より高い処理性能が必要な場合には、SoCと呼ばれる高集積チップが選ばれます。CPUコアの性能が高く、GPU、通信機能、各種インターフェイスが1チップに集約されているため、スマート機器、車載インフォテインメント、産業用コンピュータなどで採用が広がっています。一方、ソフトウェアだけでは間に合わないほどの高速処理や信号処理が必要な場面では、論理回路そのものを書き換えられるFPGAが使われ、組み込みソフトウェアと組み合わせて高度な制御を実現することもあります。どのハードウェアを選ぶかでソフトウェア設計の自由度・難易度・必要工数が変わるため、初期段階でのハード/ソフトの擦り合わせが極めて重要です。
動作環境による分類
組み込みソフトウェアを動かす土台、いわゆる動作環境にも選択肢があります。リソース、リアルタイム性、必要な機能によって使い分けることになりますが、現場で選ばれるのはおおむね3つの方向性です。
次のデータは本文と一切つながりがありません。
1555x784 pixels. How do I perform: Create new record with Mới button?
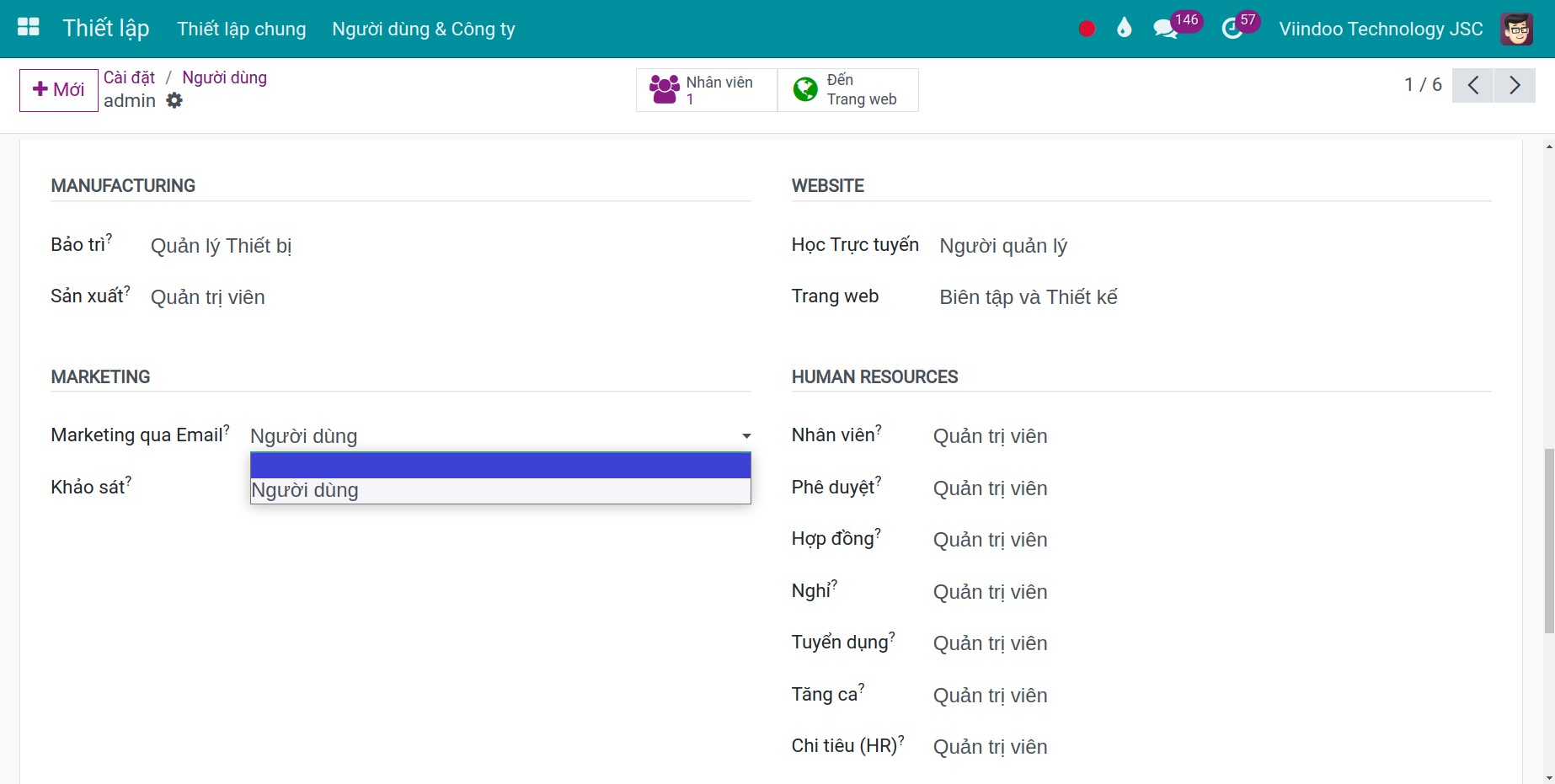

ひとつ目はベアメタル開発と呼ばれる方式で、OSを介さずハードウェアを直接制御します。OSの分のメモリやCPU負荷がかからず、応答時間も予測しやすいため、メモリ数十KB級の小型マイコンや、シンプルな制御で十分な機器に向いています。ただしマルチタスクや通信スタックといった機能はすべて自前で実装する必要があり、機能が増えるほど開発・保守の負担が大きくなります。
ふたつ目がRTOS(リアルタイムOS)の採用です。RTOSは、決められた時間内に決められた処理を必ず終わらせる「リアルタイム性」を保証することを目的としたOSで、複数タスクの優先度制御や同期機構を提供します。FreeRTOSやμITRON系、Zephyr、Azure RTOSといった選択肢があり、モーター制御、計測機器、医療機器、車載ECUなど、応答時間に厳しい要件がある機器で広く使われています。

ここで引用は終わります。